Narration: Paul Eachus, Ross Mullan & Polly Eachus
Performance: Polly Eachus & James Battley
Special Thanks: Mahan Namin, 1000 GESTALTEN, Warped Perception & The Action Lab 

Exhibiton:
2020 Solo Exhibition at Matt's Gallery 29th February 23rd March
2020 MattFlix, online projects at mattsgallery.org 6pm 3 April – 6pm 17 April



A Bullet in The Absence of Air Resistance

Which takes its references from established historical events, reconstructing them outside the continuity of their time and space. Violence is the main contour throughout the film, sitting alongside historically significant events and inconsequential, frivolous or even irrelevant incidents. The time is interrupted, the objects, events and the images appear to be out of their context, ruptured by the irrationality of the space. The past, present, and the future are in constant communications experiencing the momentary. Or perhaps, more appropriately, a set of durations taking place out of their context away from their location and time; and outside of their supporting and conforming mechanisms. These durations are experienced as implications, suggestions, conditions of possibility or condition of re-occurring, or in a more conceptual sense as potentials for an apocalypse.




Panta rhei

Which depicts a Heraclitan world of nature deteriorated as a result of ecological calamity; a trajectory along which bodies are located within the wreckage of dilapidated structures, witnessing a world in the process of being annihilated; where the points of sensitivity are slowed down, prolonged and crisscrossed; we have become the centre of being in the process, the mechanical devices, the pseudo-scientific experiments, the boiling frogs without realising. A visualisation that echoes a Borgesian spatialisation, establishing platforms of false coherence and stability that operate on conflictive structures of the oxymoron, where an excess of visual and referential material come together outside the continuity of time; or perhaps where different time systems are made in the same space; like a series of chance gatherings, randomly formed to the point where the mere chance operates on a very edge of physical and conceptual collapse.




Snakes and ladders’

Which references chance as well as means of ascent and descent, where bodies are forced to manoeuvre within the confines of a symbolic game; a game which reveals itself as the embodiment of a gigantic machine, a governing system of domination and state-controlled social practices.
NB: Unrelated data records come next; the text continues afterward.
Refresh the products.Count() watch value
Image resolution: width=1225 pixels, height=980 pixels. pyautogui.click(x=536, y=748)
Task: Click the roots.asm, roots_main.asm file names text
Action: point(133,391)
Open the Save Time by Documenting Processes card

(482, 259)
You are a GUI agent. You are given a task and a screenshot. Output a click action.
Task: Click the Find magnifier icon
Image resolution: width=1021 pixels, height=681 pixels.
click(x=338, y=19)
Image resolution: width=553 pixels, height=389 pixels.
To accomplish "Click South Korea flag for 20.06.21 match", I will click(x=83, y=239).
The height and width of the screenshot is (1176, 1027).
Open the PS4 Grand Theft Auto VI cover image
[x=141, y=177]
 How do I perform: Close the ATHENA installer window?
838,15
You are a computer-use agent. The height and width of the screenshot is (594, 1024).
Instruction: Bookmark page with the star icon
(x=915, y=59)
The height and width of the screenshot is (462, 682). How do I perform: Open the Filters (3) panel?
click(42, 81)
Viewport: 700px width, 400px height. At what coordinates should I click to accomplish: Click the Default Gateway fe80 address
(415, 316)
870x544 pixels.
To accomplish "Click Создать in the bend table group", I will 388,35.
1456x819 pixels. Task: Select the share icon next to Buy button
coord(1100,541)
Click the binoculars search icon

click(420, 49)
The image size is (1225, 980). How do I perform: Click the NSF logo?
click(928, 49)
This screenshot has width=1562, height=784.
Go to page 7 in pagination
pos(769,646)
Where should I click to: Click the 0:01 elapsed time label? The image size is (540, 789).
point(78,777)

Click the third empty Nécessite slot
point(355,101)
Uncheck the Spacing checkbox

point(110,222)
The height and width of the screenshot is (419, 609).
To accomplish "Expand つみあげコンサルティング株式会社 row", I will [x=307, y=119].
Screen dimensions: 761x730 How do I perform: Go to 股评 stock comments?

The concern for control as an essential element of power is evident when one recognises that the bodies have to perpetually adjust themselves into a kind of repertoire, in principle, be repeatable, be recognized as ‘the same’ in each repetition, in other words, a need for iteration, without which, the bodies fail to articulate themselves except within this regulative order. But the socialised bodies transgress and the process of the normalization is disturbed by a perpetual intrusion of one order into another, where the ‘violence’ become the necessary condition that would channel obedience.